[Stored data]
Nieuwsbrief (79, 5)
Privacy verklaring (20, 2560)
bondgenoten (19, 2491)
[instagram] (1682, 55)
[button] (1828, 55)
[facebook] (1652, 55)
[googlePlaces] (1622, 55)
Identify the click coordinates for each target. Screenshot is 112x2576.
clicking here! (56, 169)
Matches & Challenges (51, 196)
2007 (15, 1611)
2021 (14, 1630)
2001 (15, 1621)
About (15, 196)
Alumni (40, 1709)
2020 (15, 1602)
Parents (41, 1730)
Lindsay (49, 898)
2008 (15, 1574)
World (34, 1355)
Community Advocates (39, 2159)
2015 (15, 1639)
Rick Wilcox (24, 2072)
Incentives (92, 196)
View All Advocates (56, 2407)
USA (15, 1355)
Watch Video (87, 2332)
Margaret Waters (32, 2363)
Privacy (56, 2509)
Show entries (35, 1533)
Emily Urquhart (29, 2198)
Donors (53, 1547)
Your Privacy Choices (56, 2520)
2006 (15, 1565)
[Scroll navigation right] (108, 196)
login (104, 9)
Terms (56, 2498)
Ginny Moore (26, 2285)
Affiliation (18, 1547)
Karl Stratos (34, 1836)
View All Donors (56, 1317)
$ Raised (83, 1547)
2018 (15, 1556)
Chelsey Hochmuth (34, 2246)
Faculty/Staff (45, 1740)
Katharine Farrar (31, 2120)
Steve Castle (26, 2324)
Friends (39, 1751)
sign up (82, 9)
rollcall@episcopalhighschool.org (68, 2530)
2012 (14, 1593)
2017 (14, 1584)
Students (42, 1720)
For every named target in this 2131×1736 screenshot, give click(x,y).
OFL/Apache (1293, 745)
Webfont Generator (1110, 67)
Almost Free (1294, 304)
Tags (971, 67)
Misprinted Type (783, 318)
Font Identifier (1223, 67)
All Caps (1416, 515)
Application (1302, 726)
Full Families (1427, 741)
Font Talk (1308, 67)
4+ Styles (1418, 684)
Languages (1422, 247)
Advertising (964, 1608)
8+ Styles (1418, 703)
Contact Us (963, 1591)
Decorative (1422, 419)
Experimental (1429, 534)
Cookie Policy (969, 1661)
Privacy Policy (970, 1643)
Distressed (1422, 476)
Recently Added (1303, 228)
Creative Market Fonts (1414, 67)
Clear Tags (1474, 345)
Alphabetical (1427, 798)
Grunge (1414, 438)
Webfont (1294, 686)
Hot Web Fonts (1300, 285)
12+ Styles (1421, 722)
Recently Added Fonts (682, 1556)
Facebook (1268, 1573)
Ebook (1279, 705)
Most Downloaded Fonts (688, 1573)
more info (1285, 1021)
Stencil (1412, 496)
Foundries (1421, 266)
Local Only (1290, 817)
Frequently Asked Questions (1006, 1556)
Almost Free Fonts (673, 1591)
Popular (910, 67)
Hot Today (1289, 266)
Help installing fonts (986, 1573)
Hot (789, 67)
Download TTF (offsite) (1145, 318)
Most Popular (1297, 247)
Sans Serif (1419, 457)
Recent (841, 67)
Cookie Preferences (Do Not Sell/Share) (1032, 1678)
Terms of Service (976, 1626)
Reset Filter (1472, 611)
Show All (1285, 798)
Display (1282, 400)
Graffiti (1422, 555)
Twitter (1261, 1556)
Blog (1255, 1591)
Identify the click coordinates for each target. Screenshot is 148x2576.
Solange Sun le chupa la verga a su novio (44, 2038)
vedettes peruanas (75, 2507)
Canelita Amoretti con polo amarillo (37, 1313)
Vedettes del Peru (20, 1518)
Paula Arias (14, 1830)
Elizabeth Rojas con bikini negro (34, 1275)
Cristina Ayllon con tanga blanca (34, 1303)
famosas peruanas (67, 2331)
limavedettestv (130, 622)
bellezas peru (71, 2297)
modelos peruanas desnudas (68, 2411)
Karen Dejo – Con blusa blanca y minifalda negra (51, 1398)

== Your goal ==
Could you reproduce exactly the lines of the entries above, from the one with "Languages (1422, 247)" through the one with "Creative Market Fonts (1414, 67)", and nothing else?

== Response ==
Languages (1422, 247)
Advertising (964, 1608)
8+ Styles (1418, 703)
Contact Us (963, 1591)
Decorative (1422, 419)
Experimental (1429, 534)
Cookie Policy (969, 1661)
Privacy Policy (970, 1643)
Distressed (1422, 476)
Recently Added (1303, 228)
Creative Market Fonts (1414, 67)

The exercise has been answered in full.